Collected data entries
++++++++
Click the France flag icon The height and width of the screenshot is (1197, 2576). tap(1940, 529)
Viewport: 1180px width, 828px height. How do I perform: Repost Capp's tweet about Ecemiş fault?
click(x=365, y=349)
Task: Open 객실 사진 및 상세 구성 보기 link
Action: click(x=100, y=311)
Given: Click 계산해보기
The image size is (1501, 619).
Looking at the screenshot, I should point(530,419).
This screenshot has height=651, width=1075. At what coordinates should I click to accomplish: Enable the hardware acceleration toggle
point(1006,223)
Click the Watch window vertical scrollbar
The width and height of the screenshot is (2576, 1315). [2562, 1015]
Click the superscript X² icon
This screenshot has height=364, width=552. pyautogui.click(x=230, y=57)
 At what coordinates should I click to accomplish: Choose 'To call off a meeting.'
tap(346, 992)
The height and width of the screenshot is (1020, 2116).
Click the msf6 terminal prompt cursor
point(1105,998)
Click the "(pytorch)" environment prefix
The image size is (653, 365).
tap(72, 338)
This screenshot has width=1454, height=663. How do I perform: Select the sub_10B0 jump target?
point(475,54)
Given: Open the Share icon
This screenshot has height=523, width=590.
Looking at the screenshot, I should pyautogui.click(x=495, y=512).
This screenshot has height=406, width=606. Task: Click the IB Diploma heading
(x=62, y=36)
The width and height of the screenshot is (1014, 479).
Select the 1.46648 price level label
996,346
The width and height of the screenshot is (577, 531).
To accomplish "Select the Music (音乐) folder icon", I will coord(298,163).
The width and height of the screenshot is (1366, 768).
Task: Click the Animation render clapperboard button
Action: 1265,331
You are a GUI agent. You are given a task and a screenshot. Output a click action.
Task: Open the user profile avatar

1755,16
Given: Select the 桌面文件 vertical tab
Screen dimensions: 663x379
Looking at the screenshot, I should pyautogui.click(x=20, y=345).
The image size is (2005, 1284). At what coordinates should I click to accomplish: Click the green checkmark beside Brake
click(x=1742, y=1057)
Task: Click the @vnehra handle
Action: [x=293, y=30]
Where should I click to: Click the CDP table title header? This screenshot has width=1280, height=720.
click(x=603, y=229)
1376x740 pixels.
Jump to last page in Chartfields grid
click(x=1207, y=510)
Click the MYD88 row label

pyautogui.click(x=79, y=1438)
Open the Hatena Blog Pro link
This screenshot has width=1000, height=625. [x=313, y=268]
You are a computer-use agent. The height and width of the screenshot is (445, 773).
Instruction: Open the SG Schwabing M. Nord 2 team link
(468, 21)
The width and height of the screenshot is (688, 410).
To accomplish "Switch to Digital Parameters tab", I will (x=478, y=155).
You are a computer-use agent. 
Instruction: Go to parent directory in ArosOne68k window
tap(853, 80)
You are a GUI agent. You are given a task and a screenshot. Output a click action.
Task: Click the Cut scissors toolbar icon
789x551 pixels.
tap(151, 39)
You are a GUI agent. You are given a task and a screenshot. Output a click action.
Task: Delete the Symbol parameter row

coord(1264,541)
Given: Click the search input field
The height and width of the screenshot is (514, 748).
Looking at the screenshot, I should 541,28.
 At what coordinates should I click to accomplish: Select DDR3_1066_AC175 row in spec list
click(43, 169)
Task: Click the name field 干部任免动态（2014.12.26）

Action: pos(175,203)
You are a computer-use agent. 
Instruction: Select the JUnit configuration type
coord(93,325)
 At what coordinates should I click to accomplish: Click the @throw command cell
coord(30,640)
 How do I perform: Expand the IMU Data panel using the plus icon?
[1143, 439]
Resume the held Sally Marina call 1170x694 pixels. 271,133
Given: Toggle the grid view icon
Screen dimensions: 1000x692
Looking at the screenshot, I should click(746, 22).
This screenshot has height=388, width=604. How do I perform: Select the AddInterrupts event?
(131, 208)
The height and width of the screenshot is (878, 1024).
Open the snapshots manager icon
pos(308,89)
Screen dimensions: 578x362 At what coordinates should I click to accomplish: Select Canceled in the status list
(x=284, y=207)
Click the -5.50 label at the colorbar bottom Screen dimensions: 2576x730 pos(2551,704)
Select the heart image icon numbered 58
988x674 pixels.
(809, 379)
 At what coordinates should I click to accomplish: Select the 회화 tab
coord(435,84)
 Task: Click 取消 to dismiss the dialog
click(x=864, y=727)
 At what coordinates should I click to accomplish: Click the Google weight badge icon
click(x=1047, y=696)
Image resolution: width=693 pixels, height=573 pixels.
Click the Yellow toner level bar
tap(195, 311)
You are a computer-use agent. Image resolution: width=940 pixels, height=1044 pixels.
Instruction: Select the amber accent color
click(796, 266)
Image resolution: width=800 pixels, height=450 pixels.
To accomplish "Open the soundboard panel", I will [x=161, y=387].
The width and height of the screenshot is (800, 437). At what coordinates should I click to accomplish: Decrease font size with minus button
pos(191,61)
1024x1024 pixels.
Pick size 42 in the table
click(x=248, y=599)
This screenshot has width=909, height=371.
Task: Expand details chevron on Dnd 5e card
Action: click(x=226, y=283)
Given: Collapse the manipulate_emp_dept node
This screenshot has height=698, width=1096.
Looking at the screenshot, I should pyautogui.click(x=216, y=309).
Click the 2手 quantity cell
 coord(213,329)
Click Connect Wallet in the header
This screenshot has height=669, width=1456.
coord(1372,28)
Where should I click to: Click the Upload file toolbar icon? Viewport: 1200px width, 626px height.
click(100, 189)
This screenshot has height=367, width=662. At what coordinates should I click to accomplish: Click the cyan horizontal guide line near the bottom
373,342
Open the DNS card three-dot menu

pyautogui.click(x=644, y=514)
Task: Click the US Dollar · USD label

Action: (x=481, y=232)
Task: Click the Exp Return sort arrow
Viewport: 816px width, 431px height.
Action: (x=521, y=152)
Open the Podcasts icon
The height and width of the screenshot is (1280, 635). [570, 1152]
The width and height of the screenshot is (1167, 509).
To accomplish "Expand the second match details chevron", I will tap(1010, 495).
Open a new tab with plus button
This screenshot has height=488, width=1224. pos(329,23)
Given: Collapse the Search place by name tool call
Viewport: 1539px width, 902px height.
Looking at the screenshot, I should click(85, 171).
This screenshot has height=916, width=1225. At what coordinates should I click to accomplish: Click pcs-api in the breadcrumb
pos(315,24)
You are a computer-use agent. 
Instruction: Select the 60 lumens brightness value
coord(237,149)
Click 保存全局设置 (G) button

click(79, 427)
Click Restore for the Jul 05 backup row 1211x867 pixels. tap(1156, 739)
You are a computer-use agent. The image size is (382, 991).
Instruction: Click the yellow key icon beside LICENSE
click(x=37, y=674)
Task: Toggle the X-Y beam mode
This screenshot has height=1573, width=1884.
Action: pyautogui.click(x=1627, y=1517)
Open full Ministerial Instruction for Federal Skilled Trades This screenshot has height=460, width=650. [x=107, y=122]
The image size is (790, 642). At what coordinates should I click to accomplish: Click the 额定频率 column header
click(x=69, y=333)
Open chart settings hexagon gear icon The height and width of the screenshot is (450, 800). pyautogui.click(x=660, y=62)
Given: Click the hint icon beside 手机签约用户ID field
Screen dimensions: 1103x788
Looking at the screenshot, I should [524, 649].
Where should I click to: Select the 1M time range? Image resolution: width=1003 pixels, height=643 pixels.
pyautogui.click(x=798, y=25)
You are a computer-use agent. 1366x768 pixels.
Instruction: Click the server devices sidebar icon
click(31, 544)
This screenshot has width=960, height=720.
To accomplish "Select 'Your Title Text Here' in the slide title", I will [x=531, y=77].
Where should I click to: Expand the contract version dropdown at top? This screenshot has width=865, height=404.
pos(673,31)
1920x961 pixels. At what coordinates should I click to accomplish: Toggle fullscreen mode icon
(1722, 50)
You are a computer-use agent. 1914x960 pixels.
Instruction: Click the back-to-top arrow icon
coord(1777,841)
++++++++
Your goal:
Transcribe the records above exactly, beginning at the line that contains "Image resolution: width=693" and ending with the line that contains "You are a computer-use agent. The image", both included, and nothing else.

Written response:
Image resolution: width=693 pixels, height=573 pixels.
Click the Yellow toner level bar
tap(195, 311)
You are a computer-use agent. Image resolution: width=940 pixels, height=1044 pixels.
Instruction: Select the amber accent color
click(796, 266)
Image resolution: width=800 pixels, height=450 pixels.
To accomplish "Open the soundboard panel", I will [x=161, y=387].
The width and height of the screenshot is (800, 437). At what coordinates should I click to accomplish: Decrease font size with minus button
pos(191,61)
1024x1024 pixels.
Pick size 42 in the table
click(x=248, y=599)
This screenshot has width=909, height=371.
Task: Expand details chevron on Dnd 5e card
Action: click(x=226, y=283)
Given: Collapse the manipulate_emp_dept node
This screenshot has height=698, width=1096.
Looking at the screenshot, I should pyautogui.click(x=216, y=309).
Click the 2手 quantity cell
 coord(213,329)
Click Connect Wallet in the header
This screenshot has height=669, width=1456.
coord(1372,28)
Where should I click to: Click the Upload file toolbar icon? Viewport: 1200px width, 626px height.
click(100, 189)
This screenshot has height=367, width=662. At what coordinates should I click to accomplish: Click the cyan horizontal guide line near the bottom
373,342
Open the DNS card three-dot menu

pyautogui.click(x=644, y=514)
Task: Click the US Dollar · USD label

Action: (x=481, y=232)
Task: Click the Exp Return sort arrow
Viewport: 816px width, 431px height.
Action: (x=521, y=152)
Open the Podcasts icon
The height and width of the screenshot is (1280, 635). [570, 1152]
The width and height of the screenshot is (1167, 509).
To accomplish "Expand the second match details chevron", I will tap(1010, 495).
Open a new tab with plus button
This screenshot has height=488, width=1224. pos(329,23)
Given: Collapse the Search place by name tool call
Viewport: 1539px width, 902px height.
Looking at the screenshot, I should click(85, 171).
This screenshot has height=916, width=1225. At what coordinates should I click to accomplish: Click pcs-api in the breadcrumb
pos(315,24)
You are a computer-use agent. 
Instruction: Select the 60 lumens brightness value
coord(237,149)
Click 保存全局设置 (G) button

click(79, 427)
Click Restore for the Jul 05 backup row 1211x867 pixels. tap(1156, 739)
You are a computer-use agent. The image size is (382, 991).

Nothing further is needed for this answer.